DaveC426913 Posted October 7, 2006 Posted October 7, 2006 Evolution has always seemed like a system asymptotically approaching a final endpoint to me... That because you make the huge and mostly incorrect assumption that the drivers for evolution are fixed. If their environment and other factors did not change, you would be correct, organisms would reach a peak evolved state and evolve little more. In fact, this does happen on small scales and over certain time periods (Well, OK bacteria have done pretty good at large scale long-term stability**.) The lion's share of ecosystems have countless factors that change all the time (which is why it is literally impossible with current computing power to simulate it except in the most sketchy way.) **OK. And sharks. And Algae. Ferns. Coelocanths. Cockroaches. (All right, but other than that - what have the Romans done for us?)
JHAQ Posted October 7, 2006 Posted October 7, 2006 An overarching theory to correlate in a coherent manner the natural selection (NS) of memes equivalent to to that which happens with genes . I feel there are many parallels in that both create & are in response to CHANGE .
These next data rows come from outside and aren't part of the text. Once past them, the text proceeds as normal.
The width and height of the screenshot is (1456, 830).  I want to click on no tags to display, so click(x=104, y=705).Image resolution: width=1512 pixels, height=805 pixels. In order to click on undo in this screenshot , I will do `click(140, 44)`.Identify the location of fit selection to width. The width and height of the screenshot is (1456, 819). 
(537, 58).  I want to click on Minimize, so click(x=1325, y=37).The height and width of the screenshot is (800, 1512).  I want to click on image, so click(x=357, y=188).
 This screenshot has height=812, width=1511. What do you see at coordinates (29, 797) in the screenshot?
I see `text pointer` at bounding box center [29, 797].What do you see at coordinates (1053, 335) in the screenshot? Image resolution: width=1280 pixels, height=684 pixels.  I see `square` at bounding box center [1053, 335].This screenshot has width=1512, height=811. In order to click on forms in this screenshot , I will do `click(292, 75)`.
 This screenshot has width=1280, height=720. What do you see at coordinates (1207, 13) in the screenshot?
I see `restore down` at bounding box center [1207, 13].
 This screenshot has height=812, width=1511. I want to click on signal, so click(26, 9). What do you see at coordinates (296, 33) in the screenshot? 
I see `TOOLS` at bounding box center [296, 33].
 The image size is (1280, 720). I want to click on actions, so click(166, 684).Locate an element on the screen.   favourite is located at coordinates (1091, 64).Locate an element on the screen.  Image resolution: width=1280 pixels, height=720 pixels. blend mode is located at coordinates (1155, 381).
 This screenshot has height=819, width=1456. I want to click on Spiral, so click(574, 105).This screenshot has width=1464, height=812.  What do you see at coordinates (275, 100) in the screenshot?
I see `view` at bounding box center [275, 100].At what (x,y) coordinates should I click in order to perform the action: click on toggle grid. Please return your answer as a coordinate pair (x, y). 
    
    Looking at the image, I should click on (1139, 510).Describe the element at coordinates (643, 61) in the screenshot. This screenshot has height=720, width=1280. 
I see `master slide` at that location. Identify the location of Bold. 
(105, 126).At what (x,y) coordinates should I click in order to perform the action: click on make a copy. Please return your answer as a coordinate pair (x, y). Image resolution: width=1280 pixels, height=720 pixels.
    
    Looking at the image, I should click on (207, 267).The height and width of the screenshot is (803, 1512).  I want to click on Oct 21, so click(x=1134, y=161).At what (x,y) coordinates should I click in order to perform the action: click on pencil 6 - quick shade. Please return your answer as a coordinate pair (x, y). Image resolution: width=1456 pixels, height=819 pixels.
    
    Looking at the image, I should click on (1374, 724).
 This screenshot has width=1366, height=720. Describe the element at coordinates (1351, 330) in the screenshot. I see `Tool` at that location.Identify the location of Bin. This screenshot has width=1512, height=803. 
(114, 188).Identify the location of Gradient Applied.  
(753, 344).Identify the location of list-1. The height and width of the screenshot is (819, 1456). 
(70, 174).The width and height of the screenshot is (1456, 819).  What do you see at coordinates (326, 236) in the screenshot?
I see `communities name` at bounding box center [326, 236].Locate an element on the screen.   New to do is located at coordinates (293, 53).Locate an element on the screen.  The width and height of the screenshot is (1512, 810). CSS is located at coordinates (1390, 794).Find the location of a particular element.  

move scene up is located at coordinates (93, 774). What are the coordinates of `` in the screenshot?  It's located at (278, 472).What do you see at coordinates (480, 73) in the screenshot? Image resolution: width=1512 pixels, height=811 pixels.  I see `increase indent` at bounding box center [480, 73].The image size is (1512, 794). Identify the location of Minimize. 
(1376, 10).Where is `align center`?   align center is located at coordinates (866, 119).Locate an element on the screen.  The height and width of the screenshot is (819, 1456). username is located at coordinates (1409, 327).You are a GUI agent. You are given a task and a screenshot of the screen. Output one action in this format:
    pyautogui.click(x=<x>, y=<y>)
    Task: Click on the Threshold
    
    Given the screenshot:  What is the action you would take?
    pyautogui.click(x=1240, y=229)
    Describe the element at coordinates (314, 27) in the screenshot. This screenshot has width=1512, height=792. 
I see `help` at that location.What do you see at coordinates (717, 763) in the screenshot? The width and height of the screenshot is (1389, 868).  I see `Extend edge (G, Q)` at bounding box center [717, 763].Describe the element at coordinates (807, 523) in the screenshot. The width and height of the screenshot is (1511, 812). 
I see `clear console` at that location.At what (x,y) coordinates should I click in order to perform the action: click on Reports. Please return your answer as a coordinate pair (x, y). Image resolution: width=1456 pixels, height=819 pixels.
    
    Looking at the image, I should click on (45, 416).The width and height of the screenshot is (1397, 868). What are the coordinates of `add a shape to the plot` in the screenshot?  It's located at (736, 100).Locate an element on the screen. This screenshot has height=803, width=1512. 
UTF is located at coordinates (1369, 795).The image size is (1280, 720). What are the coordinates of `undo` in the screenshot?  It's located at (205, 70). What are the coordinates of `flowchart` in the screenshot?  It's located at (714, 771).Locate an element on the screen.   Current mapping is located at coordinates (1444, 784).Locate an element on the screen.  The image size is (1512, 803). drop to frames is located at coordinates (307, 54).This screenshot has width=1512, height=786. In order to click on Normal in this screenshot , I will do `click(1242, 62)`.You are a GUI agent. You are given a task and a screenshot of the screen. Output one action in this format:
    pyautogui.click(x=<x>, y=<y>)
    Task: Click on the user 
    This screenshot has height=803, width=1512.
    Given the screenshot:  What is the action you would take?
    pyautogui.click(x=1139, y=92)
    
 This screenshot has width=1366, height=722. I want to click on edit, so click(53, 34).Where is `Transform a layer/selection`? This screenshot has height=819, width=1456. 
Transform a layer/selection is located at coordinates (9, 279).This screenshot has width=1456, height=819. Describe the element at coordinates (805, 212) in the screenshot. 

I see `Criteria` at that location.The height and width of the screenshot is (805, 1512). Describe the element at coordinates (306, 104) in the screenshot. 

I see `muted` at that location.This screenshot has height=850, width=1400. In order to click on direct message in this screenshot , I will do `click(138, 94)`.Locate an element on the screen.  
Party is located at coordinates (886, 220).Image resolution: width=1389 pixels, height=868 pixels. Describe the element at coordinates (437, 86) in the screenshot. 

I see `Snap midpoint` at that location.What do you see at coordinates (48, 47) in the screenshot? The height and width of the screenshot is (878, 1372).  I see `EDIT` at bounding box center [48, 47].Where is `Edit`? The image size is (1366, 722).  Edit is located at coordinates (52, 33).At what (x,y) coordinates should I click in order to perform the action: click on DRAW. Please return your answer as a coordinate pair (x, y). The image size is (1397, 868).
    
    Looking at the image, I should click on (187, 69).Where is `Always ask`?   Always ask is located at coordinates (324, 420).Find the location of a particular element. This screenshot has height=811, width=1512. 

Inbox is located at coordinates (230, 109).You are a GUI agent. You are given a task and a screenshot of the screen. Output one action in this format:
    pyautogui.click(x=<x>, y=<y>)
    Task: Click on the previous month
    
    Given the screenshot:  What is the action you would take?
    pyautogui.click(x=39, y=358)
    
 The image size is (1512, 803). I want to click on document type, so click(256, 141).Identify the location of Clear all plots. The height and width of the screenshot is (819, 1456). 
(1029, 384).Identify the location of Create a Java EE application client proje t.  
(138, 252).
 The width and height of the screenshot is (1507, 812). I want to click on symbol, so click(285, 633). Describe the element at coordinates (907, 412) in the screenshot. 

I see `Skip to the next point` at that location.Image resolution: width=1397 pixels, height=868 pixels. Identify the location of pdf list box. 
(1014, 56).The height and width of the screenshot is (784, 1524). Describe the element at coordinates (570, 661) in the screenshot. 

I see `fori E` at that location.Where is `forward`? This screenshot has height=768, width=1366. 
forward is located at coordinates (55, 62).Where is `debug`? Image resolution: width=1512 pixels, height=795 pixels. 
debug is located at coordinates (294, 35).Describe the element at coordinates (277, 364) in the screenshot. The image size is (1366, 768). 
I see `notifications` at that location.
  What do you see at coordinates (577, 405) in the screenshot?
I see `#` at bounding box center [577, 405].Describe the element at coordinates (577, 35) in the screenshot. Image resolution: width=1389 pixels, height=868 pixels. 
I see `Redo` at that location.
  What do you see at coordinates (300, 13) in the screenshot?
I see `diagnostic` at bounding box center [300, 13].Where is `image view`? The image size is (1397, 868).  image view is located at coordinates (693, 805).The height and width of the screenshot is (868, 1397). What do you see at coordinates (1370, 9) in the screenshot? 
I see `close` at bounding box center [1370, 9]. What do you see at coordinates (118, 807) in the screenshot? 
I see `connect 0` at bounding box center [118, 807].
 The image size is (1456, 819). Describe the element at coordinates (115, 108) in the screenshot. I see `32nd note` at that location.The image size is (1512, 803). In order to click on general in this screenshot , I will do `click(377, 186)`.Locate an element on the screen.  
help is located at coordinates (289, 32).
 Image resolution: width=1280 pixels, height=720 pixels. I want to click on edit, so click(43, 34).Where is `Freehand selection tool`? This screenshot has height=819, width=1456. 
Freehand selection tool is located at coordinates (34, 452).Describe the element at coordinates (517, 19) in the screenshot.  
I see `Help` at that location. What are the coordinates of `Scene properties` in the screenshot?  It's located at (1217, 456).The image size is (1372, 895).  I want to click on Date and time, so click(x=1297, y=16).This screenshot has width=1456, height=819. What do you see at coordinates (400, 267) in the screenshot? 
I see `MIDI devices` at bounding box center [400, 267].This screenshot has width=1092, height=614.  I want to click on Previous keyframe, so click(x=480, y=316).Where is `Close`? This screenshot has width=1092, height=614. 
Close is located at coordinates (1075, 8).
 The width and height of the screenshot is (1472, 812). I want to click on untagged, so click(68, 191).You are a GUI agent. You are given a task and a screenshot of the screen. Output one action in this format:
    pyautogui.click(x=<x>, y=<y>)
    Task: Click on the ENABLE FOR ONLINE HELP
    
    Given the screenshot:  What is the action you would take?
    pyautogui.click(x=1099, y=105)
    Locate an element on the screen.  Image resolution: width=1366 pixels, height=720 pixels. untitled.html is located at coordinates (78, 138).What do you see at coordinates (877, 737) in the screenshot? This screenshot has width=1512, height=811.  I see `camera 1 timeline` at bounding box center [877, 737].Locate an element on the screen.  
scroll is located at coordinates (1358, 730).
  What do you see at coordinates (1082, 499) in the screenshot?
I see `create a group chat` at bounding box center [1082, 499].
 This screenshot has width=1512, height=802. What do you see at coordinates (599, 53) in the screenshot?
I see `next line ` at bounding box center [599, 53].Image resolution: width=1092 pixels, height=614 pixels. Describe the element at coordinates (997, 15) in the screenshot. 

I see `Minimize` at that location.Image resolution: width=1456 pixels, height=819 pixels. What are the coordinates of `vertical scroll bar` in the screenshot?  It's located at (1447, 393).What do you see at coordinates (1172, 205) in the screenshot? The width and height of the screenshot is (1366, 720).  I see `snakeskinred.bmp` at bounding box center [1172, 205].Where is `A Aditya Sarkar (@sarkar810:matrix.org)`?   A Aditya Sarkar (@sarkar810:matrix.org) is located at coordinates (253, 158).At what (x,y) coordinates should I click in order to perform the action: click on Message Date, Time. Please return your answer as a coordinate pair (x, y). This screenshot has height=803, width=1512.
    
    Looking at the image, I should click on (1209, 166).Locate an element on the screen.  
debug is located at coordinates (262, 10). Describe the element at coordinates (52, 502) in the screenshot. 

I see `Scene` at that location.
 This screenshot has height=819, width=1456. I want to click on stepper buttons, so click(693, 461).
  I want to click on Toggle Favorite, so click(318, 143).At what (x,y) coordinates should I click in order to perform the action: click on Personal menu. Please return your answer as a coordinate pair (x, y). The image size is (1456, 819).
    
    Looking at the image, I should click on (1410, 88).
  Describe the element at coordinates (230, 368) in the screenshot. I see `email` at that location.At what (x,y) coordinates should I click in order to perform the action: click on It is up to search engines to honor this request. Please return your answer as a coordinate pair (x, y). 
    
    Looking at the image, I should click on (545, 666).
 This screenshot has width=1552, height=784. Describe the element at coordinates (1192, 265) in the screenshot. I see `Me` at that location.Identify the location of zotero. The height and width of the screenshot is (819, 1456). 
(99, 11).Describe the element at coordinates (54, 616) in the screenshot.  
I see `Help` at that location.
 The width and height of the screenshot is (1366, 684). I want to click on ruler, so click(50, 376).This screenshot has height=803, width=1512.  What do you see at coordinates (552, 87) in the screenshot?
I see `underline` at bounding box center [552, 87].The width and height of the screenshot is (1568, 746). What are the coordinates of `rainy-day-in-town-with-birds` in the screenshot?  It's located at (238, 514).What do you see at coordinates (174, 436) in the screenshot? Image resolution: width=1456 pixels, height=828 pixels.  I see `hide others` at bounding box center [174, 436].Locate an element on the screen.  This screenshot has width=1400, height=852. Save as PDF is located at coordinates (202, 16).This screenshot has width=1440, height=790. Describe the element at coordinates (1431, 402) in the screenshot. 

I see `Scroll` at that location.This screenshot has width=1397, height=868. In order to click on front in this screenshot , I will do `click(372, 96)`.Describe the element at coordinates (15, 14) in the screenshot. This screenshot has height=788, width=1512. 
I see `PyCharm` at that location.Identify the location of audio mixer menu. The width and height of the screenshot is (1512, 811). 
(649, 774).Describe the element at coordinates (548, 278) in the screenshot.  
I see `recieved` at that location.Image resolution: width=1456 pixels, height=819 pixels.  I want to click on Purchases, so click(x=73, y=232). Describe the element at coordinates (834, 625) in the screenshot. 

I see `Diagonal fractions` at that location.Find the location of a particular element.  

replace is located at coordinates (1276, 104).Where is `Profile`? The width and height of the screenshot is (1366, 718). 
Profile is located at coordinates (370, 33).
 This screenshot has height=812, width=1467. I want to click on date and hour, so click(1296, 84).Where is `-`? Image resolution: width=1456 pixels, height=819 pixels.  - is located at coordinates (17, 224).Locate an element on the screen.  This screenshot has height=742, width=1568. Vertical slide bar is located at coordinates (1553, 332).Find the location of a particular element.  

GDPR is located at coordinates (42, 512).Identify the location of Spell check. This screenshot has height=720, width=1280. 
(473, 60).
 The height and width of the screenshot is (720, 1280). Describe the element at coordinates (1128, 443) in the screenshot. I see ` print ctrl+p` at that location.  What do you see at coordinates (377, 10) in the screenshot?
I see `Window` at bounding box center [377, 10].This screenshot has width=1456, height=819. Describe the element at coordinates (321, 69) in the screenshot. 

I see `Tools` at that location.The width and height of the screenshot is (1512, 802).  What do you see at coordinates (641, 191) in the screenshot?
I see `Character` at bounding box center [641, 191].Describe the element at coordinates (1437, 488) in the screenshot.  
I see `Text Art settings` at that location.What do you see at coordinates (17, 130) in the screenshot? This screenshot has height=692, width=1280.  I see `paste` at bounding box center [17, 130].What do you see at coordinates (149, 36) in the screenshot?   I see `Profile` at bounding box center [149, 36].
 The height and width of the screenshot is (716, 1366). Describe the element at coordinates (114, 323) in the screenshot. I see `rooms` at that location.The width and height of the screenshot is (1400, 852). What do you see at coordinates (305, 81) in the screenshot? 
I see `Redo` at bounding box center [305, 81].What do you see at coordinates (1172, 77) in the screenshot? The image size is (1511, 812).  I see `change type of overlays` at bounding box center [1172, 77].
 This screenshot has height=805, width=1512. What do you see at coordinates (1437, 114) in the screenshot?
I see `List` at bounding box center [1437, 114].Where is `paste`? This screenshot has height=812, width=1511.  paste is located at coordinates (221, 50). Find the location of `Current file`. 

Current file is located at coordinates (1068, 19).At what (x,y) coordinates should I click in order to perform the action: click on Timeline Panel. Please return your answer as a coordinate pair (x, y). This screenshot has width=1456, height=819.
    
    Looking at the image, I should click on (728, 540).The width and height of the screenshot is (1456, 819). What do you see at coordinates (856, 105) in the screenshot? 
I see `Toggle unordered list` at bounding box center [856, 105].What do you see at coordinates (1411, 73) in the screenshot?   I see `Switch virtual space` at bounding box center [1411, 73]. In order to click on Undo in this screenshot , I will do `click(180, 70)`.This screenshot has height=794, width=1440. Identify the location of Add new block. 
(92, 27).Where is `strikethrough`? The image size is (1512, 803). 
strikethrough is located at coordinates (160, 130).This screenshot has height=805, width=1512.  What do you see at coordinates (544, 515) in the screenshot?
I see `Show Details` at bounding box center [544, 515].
bascule Posted October 8, 2006 Posted October 8, 2006 That because you make the huge and mostly incorrect assumption that the drivers for evolution are fixed. No, I don't. If their environment and other factors did not change, you would be correct, organisms would reach a peak evolved state and evolve little more. I don't think you understood what I said at all. Never did I say there was a "peak evolved state" at which evolution would stop... And nothing I said assumes static evolutionary conditions
SkepticLance Posted October 8, 2006 Posted October 8, 2006 For those who are interested, it has been calculated that life on Earth will go extinct in less than 500 million years. This is due to the sun heating up, to the point where the entire planet gets a lot hotter than 100 C. The sun will swell and actually engulf the Earth in about 5 billion. Most life on Earth will be gone in 400 million, with just a few extremophiles left. This is a small time period against the 3 to 4 billion years life has existed. If humanity survives long enough, though, Earth life should by then be well established on other worlds.